## [What the exercise asks]
Copy out each of the following lines word for word, without changing anything.

*** Opening Raw data ***

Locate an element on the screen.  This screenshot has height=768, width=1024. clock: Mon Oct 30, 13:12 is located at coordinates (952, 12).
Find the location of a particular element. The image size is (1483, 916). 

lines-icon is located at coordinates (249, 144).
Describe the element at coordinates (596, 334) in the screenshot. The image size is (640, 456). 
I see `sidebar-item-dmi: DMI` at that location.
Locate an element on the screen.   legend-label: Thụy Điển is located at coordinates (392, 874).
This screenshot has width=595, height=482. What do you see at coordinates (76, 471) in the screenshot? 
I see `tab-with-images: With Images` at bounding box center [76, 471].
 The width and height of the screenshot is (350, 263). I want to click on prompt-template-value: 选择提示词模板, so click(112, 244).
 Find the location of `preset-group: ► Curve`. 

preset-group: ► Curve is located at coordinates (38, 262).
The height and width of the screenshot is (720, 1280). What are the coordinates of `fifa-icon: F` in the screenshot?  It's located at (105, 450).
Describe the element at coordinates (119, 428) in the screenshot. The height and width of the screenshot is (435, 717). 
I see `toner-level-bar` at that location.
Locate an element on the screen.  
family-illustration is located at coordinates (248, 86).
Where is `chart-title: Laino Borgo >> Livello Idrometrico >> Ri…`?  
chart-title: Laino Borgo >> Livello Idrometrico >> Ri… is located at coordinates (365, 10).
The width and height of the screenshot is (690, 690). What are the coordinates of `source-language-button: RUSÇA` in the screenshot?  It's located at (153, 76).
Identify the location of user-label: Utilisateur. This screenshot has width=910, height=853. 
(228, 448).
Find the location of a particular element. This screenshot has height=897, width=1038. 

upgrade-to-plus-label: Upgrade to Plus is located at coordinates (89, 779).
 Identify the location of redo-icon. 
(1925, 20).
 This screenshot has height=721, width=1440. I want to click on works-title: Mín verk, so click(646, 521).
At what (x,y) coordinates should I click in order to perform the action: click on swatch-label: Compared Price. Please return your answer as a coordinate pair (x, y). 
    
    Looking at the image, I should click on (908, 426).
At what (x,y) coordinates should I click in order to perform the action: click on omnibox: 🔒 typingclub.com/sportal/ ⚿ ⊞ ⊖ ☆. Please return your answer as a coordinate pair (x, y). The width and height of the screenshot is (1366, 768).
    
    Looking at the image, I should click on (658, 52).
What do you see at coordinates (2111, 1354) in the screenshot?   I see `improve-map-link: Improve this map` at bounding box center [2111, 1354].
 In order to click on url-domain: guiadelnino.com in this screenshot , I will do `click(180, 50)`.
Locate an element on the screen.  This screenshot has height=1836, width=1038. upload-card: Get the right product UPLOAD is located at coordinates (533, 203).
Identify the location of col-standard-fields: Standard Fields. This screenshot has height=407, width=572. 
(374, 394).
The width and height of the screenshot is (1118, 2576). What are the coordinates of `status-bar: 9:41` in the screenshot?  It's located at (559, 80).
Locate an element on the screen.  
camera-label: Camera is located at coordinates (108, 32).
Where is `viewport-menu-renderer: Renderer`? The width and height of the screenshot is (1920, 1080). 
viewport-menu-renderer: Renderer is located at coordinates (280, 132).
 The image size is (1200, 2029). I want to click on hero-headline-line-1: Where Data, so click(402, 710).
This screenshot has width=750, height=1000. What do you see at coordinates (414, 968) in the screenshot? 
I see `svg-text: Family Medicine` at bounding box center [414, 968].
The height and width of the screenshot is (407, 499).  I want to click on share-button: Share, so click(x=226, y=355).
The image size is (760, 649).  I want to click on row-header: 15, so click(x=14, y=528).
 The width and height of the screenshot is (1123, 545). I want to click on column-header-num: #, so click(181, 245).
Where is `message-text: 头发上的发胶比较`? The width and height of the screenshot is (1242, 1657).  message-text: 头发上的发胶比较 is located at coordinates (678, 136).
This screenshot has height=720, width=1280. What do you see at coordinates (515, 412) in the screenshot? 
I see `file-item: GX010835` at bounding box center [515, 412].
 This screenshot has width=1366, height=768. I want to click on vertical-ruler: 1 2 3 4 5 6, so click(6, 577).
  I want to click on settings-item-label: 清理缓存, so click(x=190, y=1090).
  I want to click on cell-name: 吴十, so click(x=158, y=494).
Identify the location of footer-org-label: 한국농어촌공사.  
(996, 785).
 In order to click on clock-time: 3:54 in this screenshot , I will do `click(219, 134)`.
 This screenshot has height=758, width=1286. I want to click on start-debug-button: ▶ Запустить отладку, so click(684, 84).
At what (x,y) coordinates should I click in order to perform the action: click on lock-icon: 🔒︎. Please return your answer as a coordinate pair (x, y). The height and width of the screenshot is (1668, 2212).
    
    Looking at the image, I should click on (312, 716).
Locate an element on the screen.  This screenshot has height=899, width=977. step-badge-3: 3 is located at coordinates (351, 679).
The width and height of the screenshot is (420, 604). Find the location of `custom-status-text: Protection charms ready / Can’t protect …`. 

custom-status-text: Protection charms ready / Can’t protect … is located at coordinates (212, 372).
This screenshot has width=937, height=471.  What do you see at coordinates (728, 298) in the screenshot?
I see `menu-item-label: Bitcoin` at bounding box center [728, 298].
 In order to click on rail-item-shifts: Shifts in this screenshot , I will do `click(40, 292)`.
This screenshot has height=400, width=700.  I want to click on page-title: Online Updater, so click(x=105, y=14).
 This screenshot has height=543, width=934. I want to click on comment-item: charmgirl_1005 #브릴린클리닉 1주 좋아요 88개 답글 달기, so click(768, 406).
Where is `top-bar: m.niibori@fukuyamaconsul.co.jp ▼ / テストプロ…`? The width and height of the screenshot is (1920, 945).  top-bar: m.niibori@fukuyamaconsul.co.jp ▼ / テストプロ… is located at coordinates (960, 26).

*** Closing Raw data ***

## [Exercise response]
Locate an element on the screen.  This screenshot has height=768, width=1024. clock: Mon Oct 30, 13:12 is located at coordinates (952, 12).
Find the location of a particular element. The image size is (1483, 916). 

lines-icon is located at coordinates (249, 144).
Describe the element at coordinates (596, 334) in the screenshot. The image size is (640, 456). 
I see `sidebar-item-dmi: DMI` at that location.
Locate an element on the screen.   legend-label: Thụy Điển is located at coordinates (392, 874).
This screenshot has width=595, height=482. What do you see at coordinates (76, 471) in the screenshot? 
I see `tab-with-images: With Images` at bounding box center [76, 471].
 The width and height of the screenshot is (350, 263). I want to click on prompt-template-value: 选择提示词模板, so click(112, 244).
 Find the location of `preset-group: ► Curve`. 

preset-group: ► Curve is located at coordinates (38, 262).
The height and width of the screenshot is (720, 1280). What are the coordinates of `fifa-icon: F` in the screenshot?  It's located at (105, 450).
Describe the element at coordinates (119, 428) in the screenshot. The height and width of the screenshot is (435, 717). 
I see `toner-level-bar` at that location.
Locate an element on the screen.  
family-illustration is located at coordinates (248, 86).
Where is `chart-title: Laino Borgo >> Livello Idrometrico >> Ri…`?  
chart-title: Laino Borgo >> Livello Idrometrico >> Ri… is located at coordinates (365, 10).
The width and height of the screenshot is (690, 690). What are the coordinates of `source-language-button: RUSÇA` in the screenshot?  It's located at (153, 76).
Identify the location of user-label: Utilisateur. This screenshot has width=910, height=853. 
(228, 448).
Find the location of a particular element. This screenshot has height=897, width=1038. 

upgrade-to-plus-label: Upgrade to Plus is located at coordinates (89, 779).
 Identify the location of redo-icon. 
(1925, 20).
 This screenshot has height=721, width=1440. I want to click on works-title: Mín verk, so click(646, 521).
At what (x,y) coordinates should I click in order to perform the action: click on swatch-label: Compared Price. Please return your answer as a coordinate pair (x, y). 
    
    Looking at the image, I should click on (908, 426).
At what (x,y) coordinates should I click in order to perform the action: click on omnibox: 🔒 typingclub.com/sportal/ ⚿ ⊞ ⊖ ☆. Please return your answer as a coordinate pair (x, y). The width and height of the screenshot is (1366, 768).
    
    Looking at the image, I should click on (658, 52).
What do you see at coordinates (2111, 1354) in the screenshot?   I see `improve-map-link: Improve this map` at bounding box center [2111, 1354].
 In order to click on url-domain: guiadelnino.com in this screenshot , I will do `click(180, 50)`.
Locate an element on the screen.  This screenshot has height=1836, width=1038. upload-card: Get the right product UPLOAD is located at coordinates (533, 203).
Identify the location of col-standard-fields: Standard Fields. This screenshot has height=407, width=572. 
(374, 394).
The width and height of the screenshot is (1118, 2576). What are the coordinates of `status-bar: 9:41` in the screenshot?  It's located at (559, 80).
Locate an element on the screen.  
camera-label: Camera is located at coordinates (108, 32).
Where is `viewport-menu-renderer: Renderer`? The width and height of the screenshot is (1920, 1080). 
viewport-menu-renderer: Renderer is located at coordinates (280, 132).
 The image size is (1200, 2029). I want to click on hero-headline-line-1: Where Data, so click(402, 710).
This screenshot has width=750, height=1000. What do you see at coordinates (414, 968) in the screenshot? 
I see `svg-text: Family Medicine` at bounding box center [414, 968].
The height and width of the screenshot is (407, 499).  I want to click on share-button: Share, so click(x=226, y=355).
The image size is (760, 649).  I want to click on row-header: 15, so click(x=14, y=528).
 The width and height of the screenshot is (1123, 545). I want to click on column-header-num: #, so click(181, 245).
Where is `message-text: 头发上的发胶比较`? The width and height of the screenshot is (1242, 1657).  message-text: 头发上的发胶比较 is located at coordinates (678, 136).
This screenshot has height=720, width=1280. What do you see at coordinates (515, 412) in the screenshot? 
I see `file-item: GX010835` at bounding box center [515, 412].
 This screenshot has width=1366, height=768. I want to click on vertical-ruler: 1 2 3 4 5 6, so click(6, 577).
  I want to click on settings-item-label: 清理缓存, so click(x=190, y=1090).
  I want to click on cell-name: 吴十, so click(x=158, y=494).
Identify the location of footer-org-label: 한국농어촌공사.  
(996, 785).
 In order to click on clock-time: 3:54 in this screenshot , I will do `click(219, 134)`.
 This screenshot has height=758, width=1286. I want to click on start-debug-button: ▶ Запустить отладку, so click(684, 84).
At what (x,y) coordinates should I click in order to perform the action: click on lock-icon: 🔒︎. Please return your answer as a coordinate pair (x, y). The height and width of the screenshot is (1668, 2212).
    
    Looking at the image, I should click on (312, 716).
Locate an element on the screen.  This screenshot has height=899, width=977. step-badge-3: 3 is located at coordinates (351, 679).
The width and height of the screenshot is (420, 604). Find the location of `custom-status-text: Protection charms ready / Can’t protect …`. 

custom-status-text: Protection charms ready / Can’t protect … is located at coordinates (212, 372).
This screenshot has width=937, height=471.  What do you see at coordinates (728, 298) in the screenshot?
I see `menu-item-label: Bitcoin` at bounding box center [728, 298].
 In order to click on rail-item-shifts: Shifts in this screenshot , I will do `click(40, 292)`.
This screenshot has height=400, width=700.  I want to click on page-title: Online Updater, so click(x=105, y=14).
 This screenshot has height=543, width=934. I want to click on comment-item: charmgirl_1005 #브릴린클리닉 1주 좋아요 88개 답글 달기, so click(768, 406).
Where is `top-bar: m.niibori@fukuyamaconsul.co.jp ▼ / テストプロ…`? The width and height of the screenshot is (1920, 945).  top-bar: m.niibori@fukuyamaconsul.co.jp ▼ / テストプロ… is located at coordinates (960, 26).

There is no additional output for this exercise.